Lior Raz’s ability to convey controlled anguish while leading the fight against terrorism was the reason he got the role of Doron at the age of 42 rather than another “very talented Israeli actor.”
“Avi and I always thought I’d get the part because we wrote the show, but when it came to casting, the broadcaster said they had to audition other actors, because I wasn’t an A-lister.
“I was furious and Avi had to hold my arm to stop me throwing something at the guy who said it. But I auditioned and then the director asked the team who they would follow as a commander and they all pointed at my bald face.”
That bald face is now being sought by production companies worldwide with job offers and Lior has received numerous letters of thanks from bald men.
“They write to tell me that their wives are finding them attractive again because of me,” he chuckles.
Avi, delighted by the bald supporters for obvious reasons, is also overwhelmed by Fauda’s ascendancy, particularly in Lebanon, Jordan (the royal family watch it) and the Emirates where it is trending at number one and the flood of appreciative fan mail backs this up.
But the show is not without its critics, notably Hezbollah, which on its official news website told readers not to watch Fauda because it is “messing with their minds”.
“They are worried,” says Avi. “They see things on Twitter mocking the leader, Hassan Nasrallah and the BDS had called to ban Fauda.
“But from our point of view we wonder why they would tell people not to watch it, because it will only encourage them to do so.”
In a geographical break from the first two seasons of Fauda which saw the unit in the West Bank, season 3 takes them into Gaza, which posed problems for the production team because they could not film there.
Both writers know Gaza well, as Lior’s own army experiences in a similar unit inspired the show and Avi’s challenges as a journalist add to the drama.

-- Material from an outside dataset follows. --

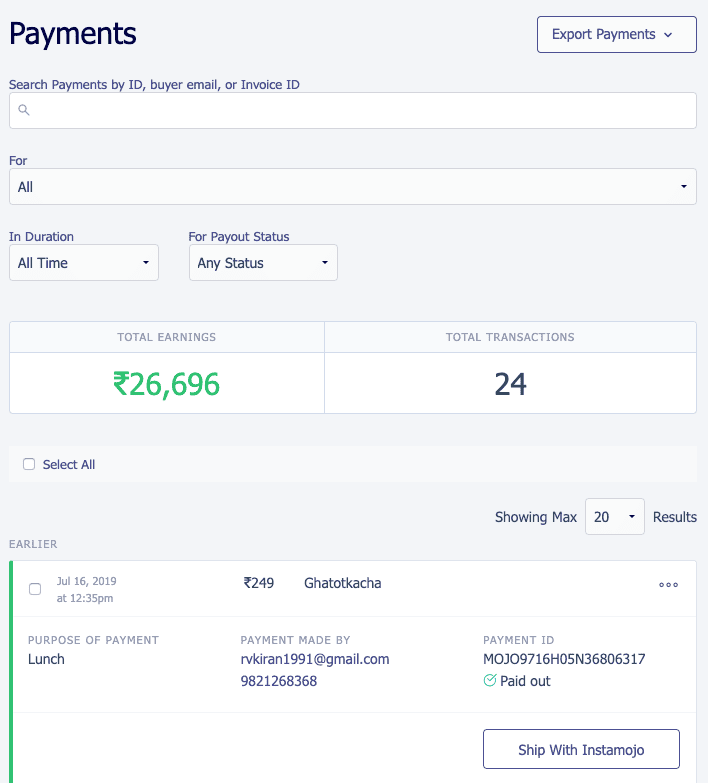The image size is (708, 783).
Task: Click the Export Payments chevron arrow
Action: [668, 35]
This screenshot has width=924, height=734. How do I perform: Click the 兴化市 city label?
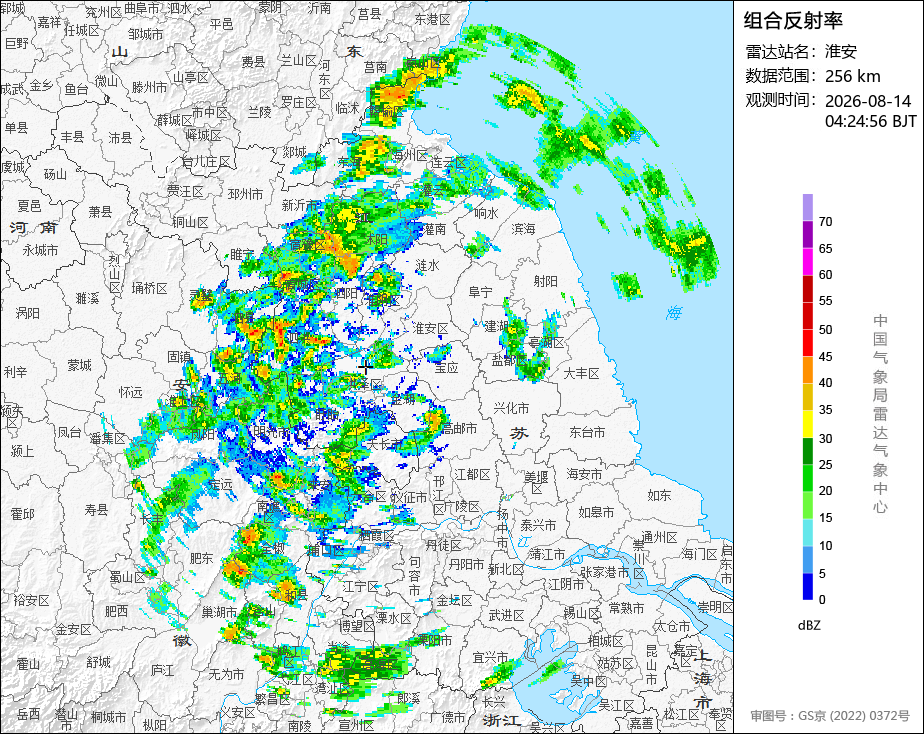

“It is a kingdom of chaos,” says Avi, who hasn’t been allowed in since 2007. “For me as a journalist it was amazing and scary because you knew at any moment something could happen.

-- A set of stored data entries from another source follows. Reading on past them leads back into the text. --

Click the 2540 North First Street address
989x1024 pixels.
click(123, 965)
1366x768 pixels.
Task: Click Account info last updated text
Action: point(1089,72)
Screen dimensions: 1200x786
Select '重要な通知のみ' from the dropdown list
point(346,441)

“In seconds you can be exposed and the rescue isn’t going to come. You don’t have any support in Gaza, it’s a completely different reality.”

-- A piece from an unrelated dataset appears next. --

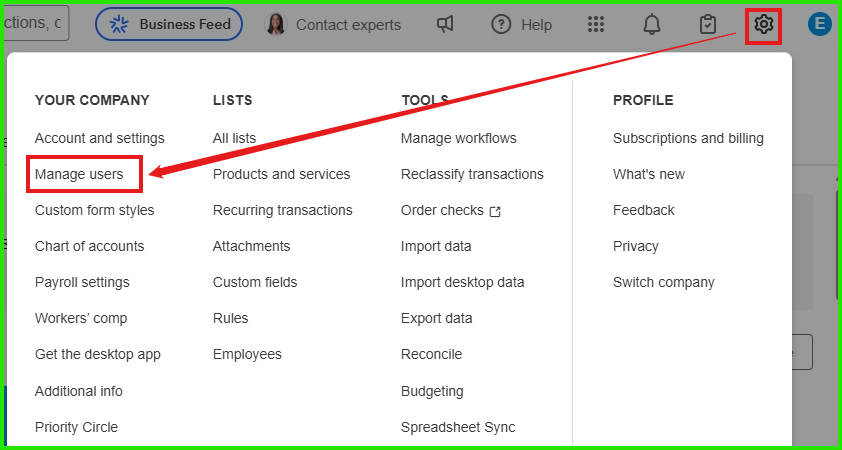
Task: Click the Contact experts avatar
Action: (275, 24)
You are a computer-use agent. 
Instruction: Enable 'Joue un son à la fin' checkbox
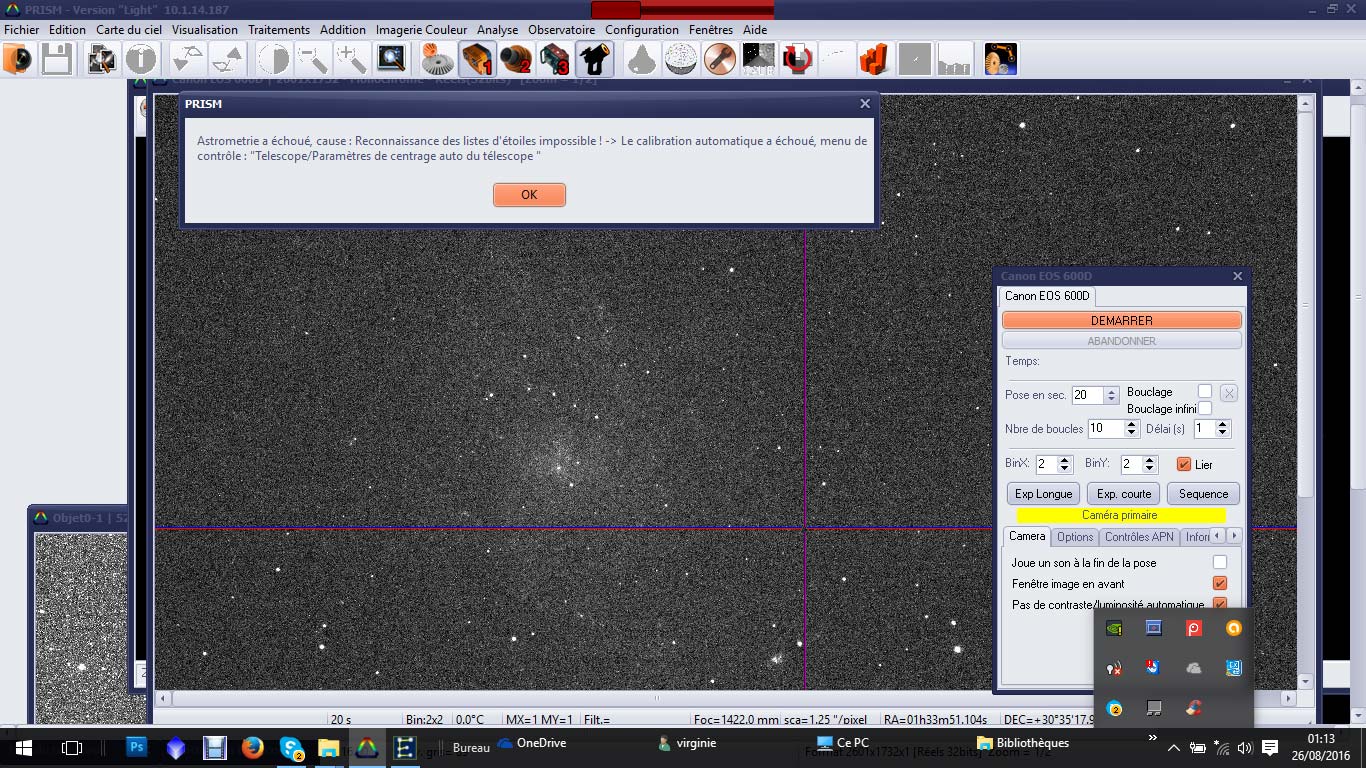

“For an undercover soldier to be there for a long time it’s one of the scariest places,” echoes Lior.
“And it is that feeling of danger that we try to bring to the show,” adds Avi who once got a call in Gaza from Israeli intelligence telling him to get out as he was about to be abducted.
That Lior and Avi have been able to adapt their experiences for entertainment purposes has brought its own rewards and as a Netflix prize team they are already writing season 4, which in itself is a spoiler because what would Fauda be without Doron?
Should anything happen to him, there is always Hit and Run, the team’s new Netflix series about a happily married man (Lior) whose life is turned upside down when his wife is killed in a mysterious hit and run in Tel Aviv.
According to Lior, his character is complicated and in pain, which is just how we like him.
- Brigit was a guest at Jewish Insider’s Fauda chat on zoom. Fauda is available on Netflix NOW.
Fast Facts About Fauda
- Season 3 locations included the Arab town of Jisr az- Zarqa, and an IDF training facility north of Caesarea that resembles the Gaza strip.
- It took 69 days to shoot season 3.
- At a location close to a mosque they had to stop filming each time the call to prayer went out and the Fauda team did press ups until it was over.
- Lior Raz speaks basic Arabic, but had to learn new sentences and work on the accent.
- Itzik Cohen, who plays Captain Gabi Ayub, had to learn Arabic by heart phonetically.